**Exercise requirements**
Every record that follows should appear again in your answer, exactly the same.

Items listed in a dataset
★ ★ ★ ★

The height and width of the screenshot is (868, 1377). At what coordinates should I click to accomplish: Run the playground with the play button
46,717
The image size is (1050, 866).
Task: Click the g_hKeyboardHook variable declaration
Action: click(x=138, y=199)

★ ★ ★ ★

**Solution**
The height and width of the screenshot is (868, 1377). At what coordinates should I click to accomplish: Run the playground with the play button
46,717
The image size is (1050, 866).
Task: Click the g_hKeyboardHook variable declaration
Action: click(x=138, y=199)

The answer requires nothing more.